Over a year ago the village began exploring the purchasing the deteriorating structure, but because of historical environmental concerns – its history as a gas station – the wheels of government turned slowly.
During the Aug. 20 Sunbury Village Council meeting, council members approved Ordinance 2014-18 with a rules suspension and emergency language, allowing the village to purchase the building, known as the Martindale Property, by week’s end.
Village solicitor David Brehm described the building’s significant state of disrepair and said there were environmental hazards on the property.

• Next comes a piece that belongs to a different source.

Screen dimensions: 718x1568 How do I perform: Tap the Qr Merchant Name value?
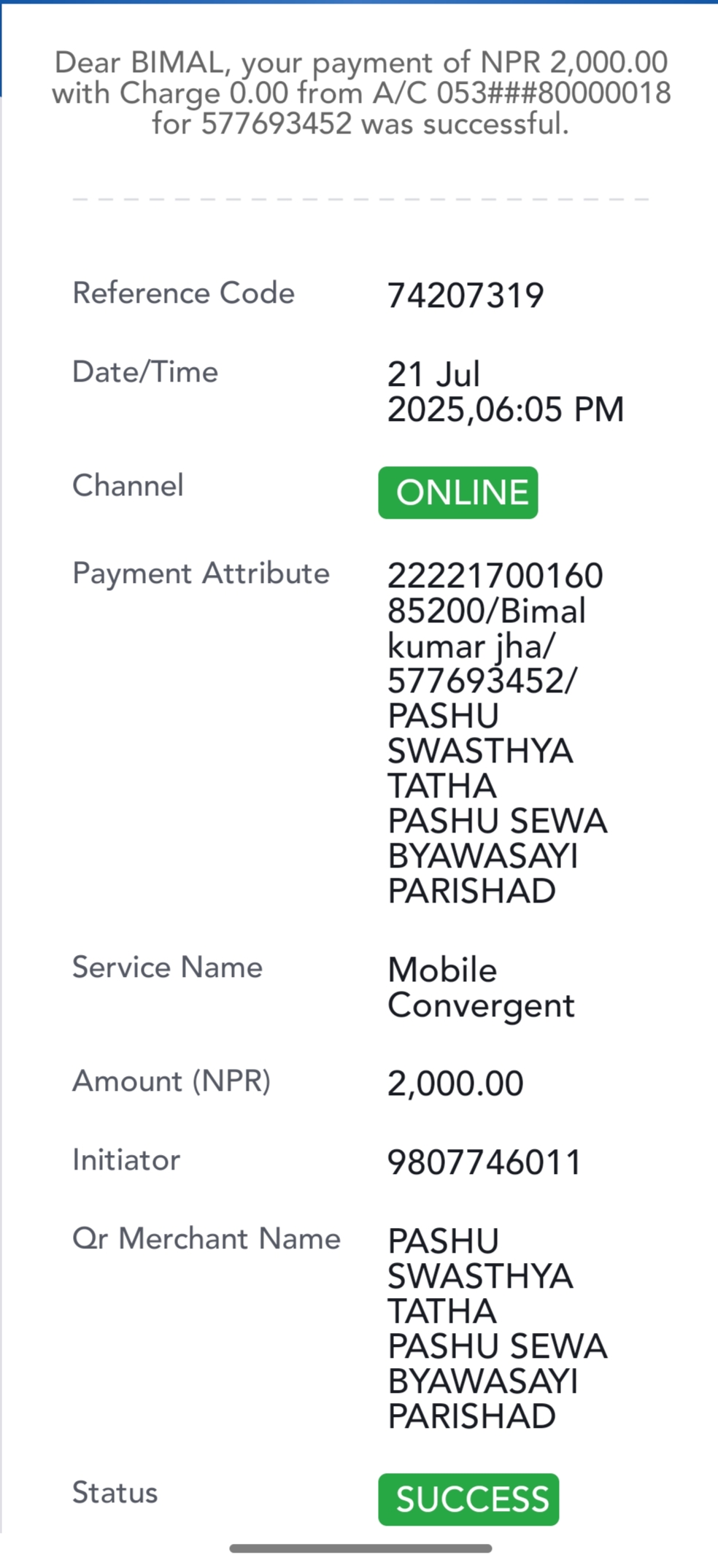[497, 1329]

“It was a gas station; at one time there were a lot of gas stations in town,” Brehm said. “The tank was removed during Mayor Curran’s term of office, but it was built and then removed with different standards than we have today. There is some contamination there. The levels are all relatively low, but there’s also some low levels of contamination on the neighbor’s property.”
Brehm said the scope of remediation would be $25,000 or less. The purchase contract was renegotiated and the purchase price lowered to offset remediation costs and help pay for consultant’s fees.
“This is the product of one year’s worth of investigation and negotiations,” Brehm said. “The end-game for that site is to demolish the building. With this addendum you can pay off the loan, demolish the building, begin remediation on the soil, and that’s when you can make your plans for the empty lot.”
Brehm said the reason for the emergency language in the ordinance was the bank had agreed to a short sale, but with a Aug. 22 deadline.
Sunbury Mayor Tommy Hatfield said he was pleased to see the village finally close on the unsightly property.
“This purchase has been on the road, off the road, in the ditch, now it’s back on the road,” Hatfield said.
Sunbury Consulting Engineer Wes Hall, CT Consultants, said he would prepare a consulting fee proposal for the demolition by the Aug. 22 closing. He said the proposal would define the scope of the demolition and define the remediation.
Brehm also noted there are two other pending demolition projects that fall under the village’s authority and responsibility – the Breece property on Rainbow Avenue, and the former village water treatment plant on Sedgwick.
Brehm was asked if all three properties could be demolished at the same time to save money.
“The Breece property and old water plant are both in close proximity, but the timeframe for the water plant demolition does not line up with this property,” Brehm said. “The Breece property could be included with this, but it really is a different time frame.”